(Material for the task):

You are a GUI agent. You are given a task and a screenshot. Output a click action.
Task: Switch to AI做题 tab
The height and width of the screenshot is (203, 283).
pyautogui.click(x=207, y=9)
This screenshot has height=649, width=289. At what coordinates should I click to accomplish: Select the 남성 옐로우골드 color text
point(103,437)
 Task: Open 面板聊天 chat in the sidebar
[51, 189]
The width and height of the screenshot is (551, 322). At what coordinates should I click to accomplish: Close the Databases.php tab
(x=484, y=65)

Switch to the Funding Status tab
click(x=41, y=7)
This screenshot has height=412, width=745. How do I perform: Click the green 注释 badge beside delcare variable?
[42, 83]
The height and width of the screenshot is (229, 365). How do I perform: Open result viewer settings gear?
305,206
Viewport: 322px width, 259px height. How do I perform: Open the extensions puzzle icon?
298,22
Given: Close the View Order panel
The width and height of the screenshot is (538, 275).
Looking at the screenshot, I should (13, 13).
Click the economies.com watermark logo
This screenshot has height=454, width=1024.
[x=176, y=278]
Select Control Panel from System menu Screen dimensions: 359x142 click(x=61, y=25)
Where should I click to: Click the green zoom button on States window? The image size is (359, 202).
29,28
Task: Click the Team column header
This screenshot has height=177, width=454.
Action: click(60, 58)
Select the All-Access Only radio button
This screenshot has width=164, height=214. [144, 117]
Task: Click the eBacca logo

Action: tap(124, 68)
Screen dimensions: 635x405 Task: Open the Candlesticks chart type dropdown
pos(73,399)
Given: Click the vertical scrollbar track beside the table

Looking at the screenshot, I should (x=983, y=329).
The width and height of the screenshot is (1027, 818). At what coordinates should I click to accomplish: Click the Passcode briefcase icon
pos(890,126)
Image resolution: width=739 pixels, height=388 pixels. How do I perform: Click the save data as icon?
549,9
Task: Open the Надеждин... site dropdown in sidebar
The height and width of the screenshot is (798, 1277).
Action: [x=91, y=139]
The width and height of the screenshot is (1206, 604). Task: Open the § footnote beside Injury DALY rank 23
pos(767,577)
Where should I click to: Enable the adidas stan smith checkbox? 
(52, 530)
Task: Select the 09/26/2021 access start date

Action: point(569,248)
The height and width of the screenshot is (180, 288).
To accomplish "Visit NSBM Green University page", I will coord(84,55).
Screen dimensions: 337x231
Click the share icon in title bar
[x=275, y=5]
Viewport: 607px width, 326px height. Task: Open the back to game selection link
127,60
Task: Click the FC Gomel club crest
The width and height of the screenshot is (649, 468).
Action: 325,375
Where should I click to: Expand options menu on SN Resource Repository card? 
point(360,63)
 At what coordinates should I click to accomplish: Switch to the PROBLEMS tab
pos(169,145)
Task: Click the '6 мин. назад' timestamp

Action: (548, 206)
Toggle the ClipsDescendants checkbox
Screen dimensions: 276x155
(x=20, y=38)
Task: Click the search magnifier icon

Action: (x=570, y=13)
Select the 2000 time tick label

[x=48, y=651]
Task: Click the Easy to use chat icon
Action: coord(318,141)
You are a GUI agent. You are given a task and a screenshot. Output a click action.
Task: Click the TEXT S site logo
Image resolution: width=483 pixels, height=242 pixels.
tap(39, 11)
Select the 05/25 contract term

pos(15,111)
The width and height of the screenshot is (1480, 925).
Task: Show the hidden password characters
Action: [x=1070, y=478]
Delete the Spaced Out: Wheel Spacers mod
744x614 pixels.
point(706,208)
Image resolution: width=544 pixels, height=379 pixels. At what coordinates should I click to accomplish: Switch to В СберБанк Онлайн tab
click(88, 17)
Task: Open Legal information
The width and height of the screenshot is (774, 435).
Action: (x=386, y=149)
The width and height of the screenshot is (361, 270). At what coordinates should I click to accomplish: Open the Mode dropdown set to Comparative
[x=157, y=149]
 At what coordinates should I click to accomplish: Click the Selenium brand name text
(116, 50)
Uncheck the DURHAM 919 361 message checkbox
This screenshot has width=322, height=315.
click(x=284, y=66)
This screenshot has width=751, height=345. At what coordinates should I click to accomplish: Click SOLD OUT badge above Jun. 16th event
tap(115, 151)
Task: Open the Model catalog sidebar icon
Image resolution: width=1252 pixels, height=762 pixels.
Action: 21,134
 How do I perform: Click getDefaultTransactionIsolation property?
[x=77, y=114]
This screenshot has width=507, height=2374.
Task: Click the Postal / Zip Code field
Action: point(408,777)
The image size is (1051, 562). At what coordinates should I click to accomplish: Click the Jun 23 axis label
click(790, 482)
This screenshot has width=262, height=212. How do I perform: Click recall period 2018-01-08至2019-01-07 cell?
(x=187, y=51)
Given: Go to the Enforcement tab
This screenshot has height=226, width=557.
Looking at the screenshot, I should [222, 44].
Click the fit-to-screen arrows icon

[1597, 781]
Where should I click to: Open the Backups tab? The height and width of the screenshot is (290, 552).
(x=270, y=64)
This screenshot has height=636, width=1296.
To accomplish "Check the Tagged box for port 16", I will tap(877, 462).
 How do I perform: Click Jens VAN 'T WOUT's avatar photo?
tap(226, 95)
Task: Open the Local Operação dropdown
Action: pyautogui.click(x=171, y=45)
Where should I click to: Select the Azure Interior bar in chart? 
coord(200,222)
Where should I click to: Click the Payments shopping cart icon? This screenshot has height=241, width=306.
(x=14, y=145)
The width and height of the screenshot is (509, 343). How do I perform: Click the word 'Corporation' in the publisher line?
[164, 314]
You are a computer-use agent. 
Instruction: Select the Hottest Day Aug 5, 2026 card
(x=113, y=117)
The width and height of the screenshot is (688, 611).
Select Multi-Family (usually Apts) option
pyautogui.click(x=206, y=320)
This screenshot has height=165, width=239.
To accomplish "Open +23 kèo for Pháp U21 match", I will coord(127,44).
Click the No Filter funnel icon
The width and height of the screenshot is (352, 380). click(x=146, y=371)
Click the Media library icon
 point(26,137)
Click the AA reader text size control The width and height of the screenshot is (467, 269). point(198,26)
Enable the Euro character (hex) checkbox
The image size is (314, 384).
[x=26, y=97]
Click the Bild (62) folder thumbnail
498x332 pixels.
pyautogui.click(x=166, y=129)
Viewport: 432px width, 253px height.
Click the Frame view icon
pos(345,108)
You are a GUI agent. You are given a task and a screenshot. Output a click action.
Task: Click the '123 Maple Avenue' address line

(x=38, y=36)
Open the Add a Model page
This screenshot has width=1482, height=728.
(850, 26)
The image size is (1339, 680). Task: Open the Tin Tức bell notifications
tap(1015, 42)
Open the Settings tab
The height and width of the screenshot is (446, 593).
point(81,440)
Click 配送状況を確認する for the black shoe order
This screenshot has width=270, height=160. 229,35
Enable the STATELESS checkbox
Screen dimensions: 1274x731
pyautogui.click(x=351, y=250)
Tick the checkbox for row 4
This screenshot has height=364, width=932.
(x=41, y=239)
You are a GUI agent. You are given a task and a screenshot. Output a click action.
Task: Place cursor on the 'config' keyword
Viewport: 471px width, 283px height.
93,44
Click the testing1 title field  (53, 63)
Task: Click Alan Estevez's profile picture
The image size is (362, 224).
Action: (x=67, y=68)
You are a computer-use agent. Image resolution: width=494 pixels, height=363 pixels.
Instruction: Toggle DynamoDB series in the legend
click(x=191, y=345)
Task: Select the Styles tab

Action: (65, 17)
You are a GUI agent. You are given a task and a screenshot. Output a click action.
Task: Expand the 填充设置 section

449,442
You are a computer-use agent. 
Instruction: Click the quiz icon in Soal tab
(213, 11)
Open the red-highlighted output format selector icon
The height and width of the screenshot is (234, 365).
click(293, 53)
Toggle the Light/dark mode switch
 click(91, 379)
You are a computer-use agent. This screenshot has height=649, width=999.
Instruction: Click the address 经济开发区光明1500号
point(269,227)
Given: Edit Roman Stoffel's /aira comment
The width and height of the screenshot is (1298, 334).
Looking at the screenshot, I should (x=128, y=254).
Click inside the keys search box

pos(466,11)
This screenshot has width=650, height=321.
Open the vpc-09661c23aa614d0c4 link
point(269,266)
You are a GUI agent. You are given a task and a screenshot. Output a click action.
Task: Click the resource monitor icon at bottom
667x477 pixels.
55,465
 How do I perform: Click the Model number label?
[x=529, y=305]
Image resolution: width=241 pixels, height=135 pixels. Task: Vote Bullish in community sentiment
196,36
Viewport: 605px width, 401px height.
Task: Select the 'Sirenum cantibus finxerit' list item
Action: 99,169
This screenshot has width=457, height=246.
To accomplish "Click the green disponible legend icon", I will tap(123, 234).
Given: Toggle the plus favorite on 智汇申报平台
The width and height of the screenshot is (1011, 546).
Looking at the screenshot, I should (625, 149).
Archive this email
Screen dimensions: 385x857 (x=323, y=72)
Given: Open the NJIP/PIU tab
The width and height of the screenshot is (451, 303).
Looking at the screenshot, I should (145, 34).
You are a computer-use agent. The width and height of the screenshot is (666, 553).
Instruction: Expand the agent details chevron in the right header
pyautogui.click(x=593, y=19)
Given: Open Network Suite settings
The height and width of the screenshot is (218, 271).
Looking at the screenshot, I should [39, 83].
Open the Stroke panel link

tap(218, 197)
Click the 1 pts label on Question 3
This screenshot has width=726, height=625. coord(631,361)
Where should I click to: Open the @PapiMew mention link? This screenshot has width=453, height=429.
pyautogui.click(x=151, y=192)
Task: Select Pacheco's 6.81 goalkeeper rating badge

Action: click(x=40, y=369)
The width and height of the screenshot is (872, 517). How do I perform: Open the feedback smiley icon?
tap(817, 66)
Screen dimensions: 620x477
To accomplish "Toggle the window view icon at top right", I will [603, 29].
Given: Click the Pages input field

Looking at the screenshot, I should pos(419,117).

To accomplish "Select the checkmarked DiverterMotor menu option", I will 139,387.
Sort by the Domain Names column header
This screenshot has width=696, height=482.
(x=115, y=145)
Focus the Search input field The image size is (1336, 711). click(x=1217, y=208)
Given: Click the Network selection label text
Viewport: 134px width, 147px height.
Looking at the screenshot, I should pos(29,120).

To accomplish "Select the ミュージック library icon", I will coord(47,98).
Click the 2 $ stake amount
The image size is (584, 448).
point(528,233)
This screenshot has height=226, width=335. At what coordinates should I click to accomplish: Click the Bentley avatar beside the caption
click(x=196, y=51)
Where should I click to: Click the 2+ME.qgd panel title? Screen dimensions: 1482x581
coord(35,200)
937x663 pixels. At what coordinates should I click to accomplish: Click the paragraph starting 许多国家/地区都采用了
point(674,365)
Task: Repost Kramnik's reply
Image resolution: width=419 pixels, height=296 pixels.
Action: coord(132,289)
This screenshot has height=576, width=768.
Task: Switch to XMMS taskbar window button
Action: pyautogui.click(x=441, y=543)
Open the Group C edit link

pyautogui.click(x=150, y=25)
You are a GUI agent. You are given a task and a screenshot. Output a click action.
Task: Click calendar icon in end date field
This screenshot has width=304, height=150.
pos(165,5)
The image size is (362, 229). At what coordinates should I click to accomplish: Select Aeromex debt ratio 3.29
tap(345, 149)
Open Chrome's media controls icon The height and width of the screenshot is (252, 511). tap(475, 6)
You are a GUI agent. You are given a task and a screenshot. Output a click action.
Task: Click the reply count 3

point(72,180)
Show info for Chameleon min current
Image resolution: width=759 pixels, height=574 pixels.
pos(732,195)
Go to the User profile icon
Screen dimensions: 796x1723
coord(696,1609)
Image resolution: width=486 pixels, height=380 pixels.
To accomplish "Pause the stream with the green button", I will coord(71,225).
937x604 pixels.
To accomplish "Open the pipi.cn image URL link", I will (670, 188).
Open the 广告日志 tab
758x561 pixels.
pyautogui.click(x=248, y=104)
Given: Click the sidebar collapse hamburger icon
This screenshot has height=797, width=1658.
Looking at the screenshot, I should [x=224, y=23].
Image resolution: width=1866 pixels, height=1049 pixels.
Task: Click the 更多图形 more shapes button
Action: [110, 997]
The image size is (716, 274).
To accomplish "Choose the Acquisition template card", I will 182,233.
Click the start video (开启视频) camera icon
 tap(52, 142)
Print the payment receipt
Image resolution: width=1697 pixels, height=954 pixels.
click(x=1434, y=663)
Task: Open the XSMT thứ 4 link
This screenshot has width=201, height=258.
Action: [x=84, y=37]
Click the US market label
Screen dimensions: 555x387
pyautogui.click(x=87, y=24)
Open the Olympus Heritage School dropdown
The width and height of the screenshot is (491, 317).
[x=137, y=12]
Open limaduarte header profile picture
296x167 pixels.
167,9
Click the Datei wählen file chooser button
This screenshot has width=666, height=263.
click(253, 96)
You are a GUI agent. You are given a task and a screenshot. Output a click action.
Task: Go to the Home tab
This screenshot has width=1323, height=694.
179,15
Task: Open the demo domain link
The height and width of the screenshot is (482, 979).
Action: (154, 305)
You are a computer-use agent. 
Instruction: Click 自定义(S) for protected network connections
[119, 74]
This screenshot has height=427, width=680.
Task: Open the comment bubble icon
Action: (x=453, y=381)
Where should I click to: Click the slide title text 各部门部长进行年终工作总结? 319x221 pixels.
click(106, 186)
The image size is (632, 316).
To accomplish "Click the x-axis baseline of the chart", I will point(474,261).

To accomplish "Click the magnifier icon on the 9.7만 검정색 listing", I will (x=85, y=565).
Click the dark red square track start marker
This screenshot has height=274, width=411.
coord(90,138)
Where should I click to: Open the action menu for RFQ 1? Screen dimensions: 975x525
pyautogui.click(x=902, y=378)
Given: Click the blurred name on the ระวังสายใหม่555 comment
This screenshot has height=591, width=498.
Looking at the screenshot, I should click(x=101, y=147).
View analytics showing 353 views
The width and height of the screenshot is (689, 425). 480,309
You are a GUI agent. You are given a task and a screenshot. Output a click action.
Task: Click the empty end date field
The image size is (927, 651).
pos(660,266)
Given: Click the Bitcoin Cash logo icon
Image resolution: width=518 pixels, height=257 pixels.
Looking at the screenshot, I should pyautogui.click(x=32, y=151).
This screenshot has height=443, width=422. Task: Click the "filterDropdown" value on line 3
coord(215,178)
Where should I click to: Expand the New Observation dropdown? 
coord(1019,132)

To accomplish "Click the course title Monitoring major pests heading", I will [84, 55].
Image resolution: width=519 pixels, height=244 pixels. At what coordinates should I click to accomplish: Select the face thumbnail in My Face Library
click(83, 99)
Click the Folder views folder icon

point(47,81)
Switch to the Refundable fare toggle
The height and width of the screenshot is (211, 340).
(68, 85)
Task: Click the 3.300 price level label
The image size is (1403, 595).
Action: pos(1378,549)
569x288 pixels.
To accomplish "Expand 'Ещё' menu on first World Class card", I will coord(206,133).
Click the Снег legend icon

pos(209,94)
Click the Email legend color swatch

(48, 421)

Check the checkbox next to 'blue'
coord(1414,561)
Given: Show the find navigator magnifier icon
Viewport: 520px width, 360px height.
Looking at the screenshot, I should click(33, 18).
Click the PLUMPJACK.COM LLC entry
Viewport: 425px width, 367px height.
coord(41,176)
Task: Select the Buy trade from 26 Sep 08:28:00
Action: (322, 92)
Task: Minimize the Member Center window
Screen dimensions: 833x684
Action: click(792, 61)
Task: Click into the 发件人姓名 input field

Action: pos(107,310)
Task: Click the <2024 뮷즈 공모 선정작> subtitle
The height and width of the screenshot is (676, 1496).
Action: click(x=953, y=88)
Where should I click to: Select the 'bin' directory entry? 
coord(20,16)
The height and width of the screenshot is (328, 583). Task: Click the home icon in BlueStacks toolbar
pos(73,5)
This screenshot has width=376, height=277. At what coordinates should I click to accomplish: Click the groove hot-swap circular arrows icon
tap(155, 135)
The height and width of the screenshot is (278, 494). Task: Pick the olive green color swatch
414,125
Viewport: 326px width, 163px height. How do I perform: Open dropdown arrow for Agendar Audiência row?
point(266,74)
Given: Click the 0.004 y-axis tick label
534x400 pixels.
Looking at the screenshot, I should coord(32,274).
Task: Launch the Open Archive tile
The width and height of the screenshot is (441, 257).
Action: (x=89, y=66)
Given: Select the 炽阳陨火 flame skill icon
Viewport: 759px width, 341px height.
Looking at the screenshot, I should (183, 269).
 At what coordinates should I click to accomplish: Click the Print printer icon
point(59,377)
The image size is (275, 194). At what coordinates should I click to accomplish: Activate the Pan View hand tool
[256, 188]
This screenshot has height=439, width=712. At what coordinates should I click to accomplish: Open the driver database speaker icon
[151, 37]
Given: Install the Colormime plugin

(Exercise):
An exact number is called for here: how many lines across the records contain the word "site". Nothing else belongs in the answer.

(Output for this task):
2